Anticoagulation in atrial fibrillation: impact of mental illness.

Link to article at PubMed

Anticoagulation in atrial fibrillation: impact of mental illness.

Am J Manag Care. 2015;21(11):e609-e617

Authors: Schmitt SK, Turakhia MP, Phibbs CS, Moos RH, Berlowitz D, Heidenreich P, Chiu VY, Go AS, Friedman SA, Than CT, Frayne SM

Abstract
OBJECTIVES: To characterize warfarin eligibility and receipt among Veterans Health Administration (VHA) patients with and without mental health conditions (MHCs).
STUDY DESIGN: Retrospective cohort study.
METHODS: This observational study identified VHA atrial fibrillation (AF) patients with and without MHCs in 2004. We examined unadjusted MHC-related differences in warfarin eligibility and warfarin receipt among warfarin-eligible patients, using logistic regression for any MHC and for specific MHCs (adjusting for sociodemographic and clinical characteristics).
RESULTS: Of 125,670 patients with AF, most (96.8%) were warfarin-eligible based on a CHADS2 stroke risk score.

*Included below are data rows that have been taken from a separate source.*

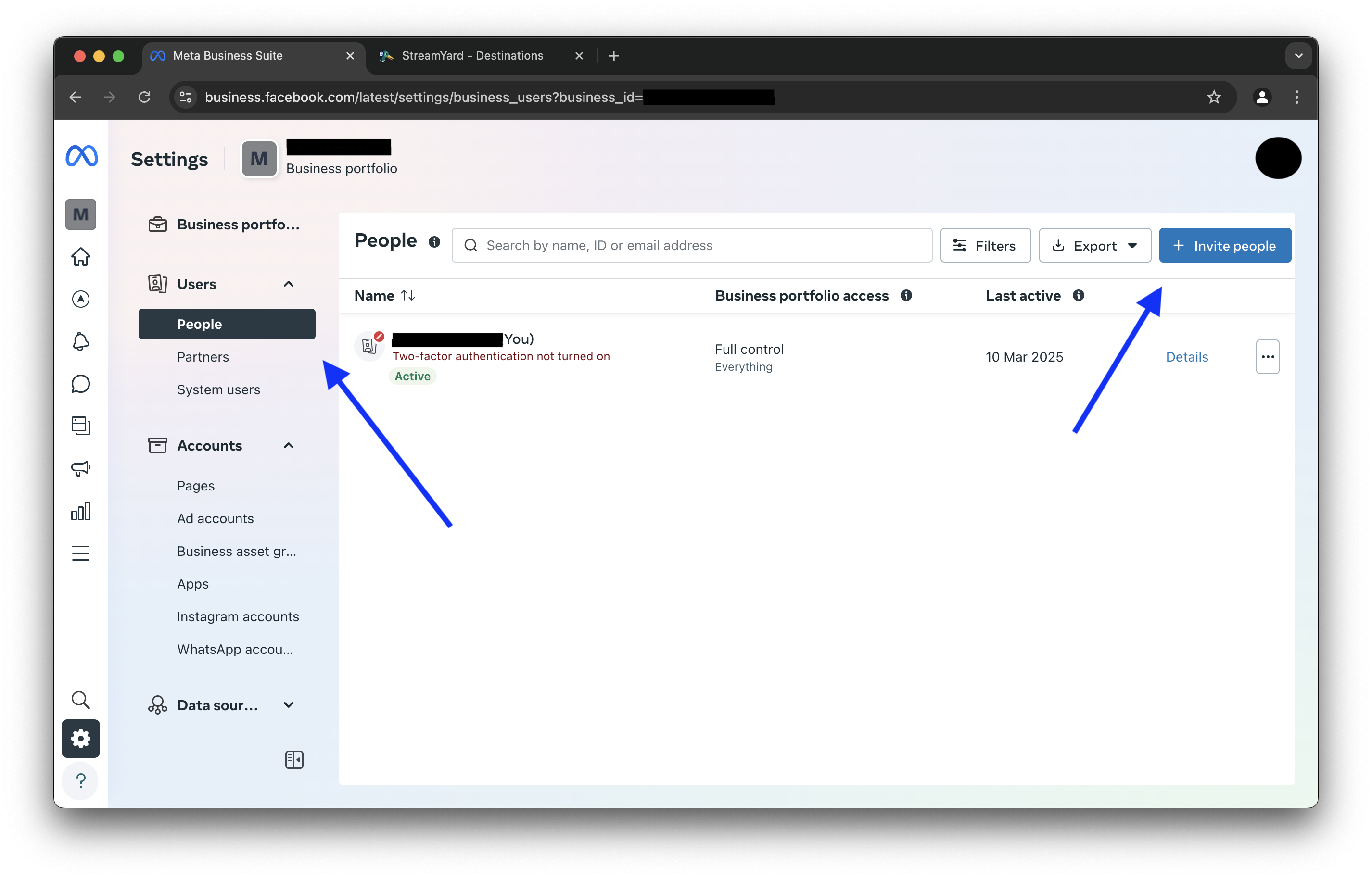Click the settings gear icon in sidebar
This screenshot has width=1372, height=879.
[x=80, y=738]
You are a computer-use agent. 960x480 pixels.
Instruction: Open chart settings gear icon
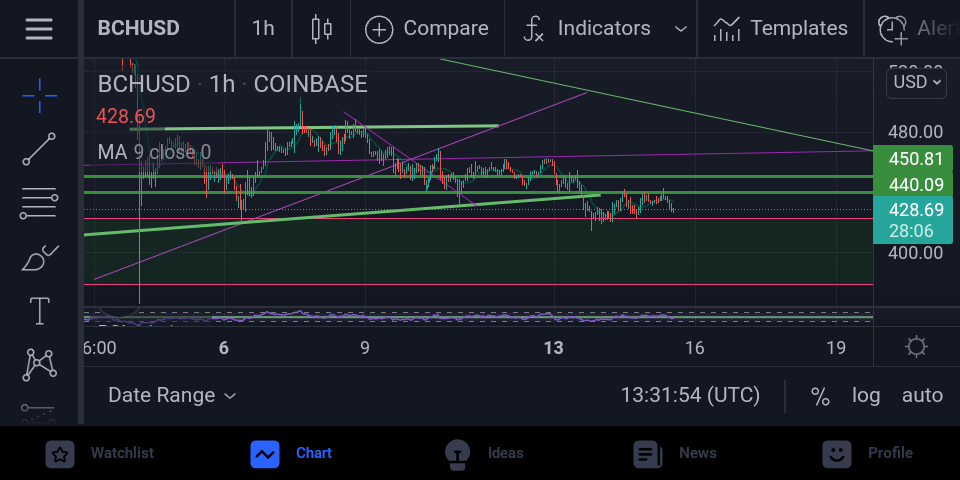[x=916, y=347]
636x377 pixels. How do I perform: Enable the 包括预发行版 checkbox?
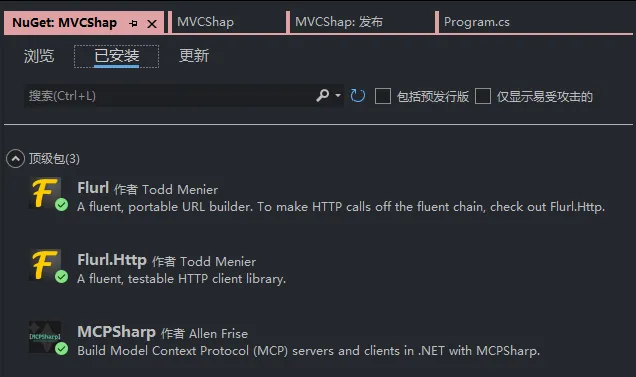(382, 97)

High stroke risk and contraindications to anticoagulation were both more common in patients with MHC. Warfarin-eligible patients with MHC were less likely to receive warfarin than those without MHC (adjusted odds ratio [AOR], 0.90; 95% CI, 0.87-0.94). The association between MHC and warfarin receipt among warfarin-eligible patients varied by specific MHC. Patients with anxiety disorders (AOR, 0.86; 95% CI, 0.80-0.93), psychotic disorders (AOR, 0.77; 95% CI, 0.65-0.90), and alcohol use disorders (AOR 0.62, 95% CI 0.54-0.72) were less likely to receive warfarin than patients without these conditions, whereas patients with depressive disorders and posttraumatic stress disorder were no less likely to receive warfarin than patients without these conditions.
CONCLUSIONS: Compared with patients with AF without MHCs, those with MHCs are less likely to be eligible for warfarin receipt and, among those eligible, are less likely to receive such treatment. Although patients with AF with MHC need careful assessment of bleeding risk, this finding suggests potential missed opportunities for more intensive therapy among some individuals with MHCs.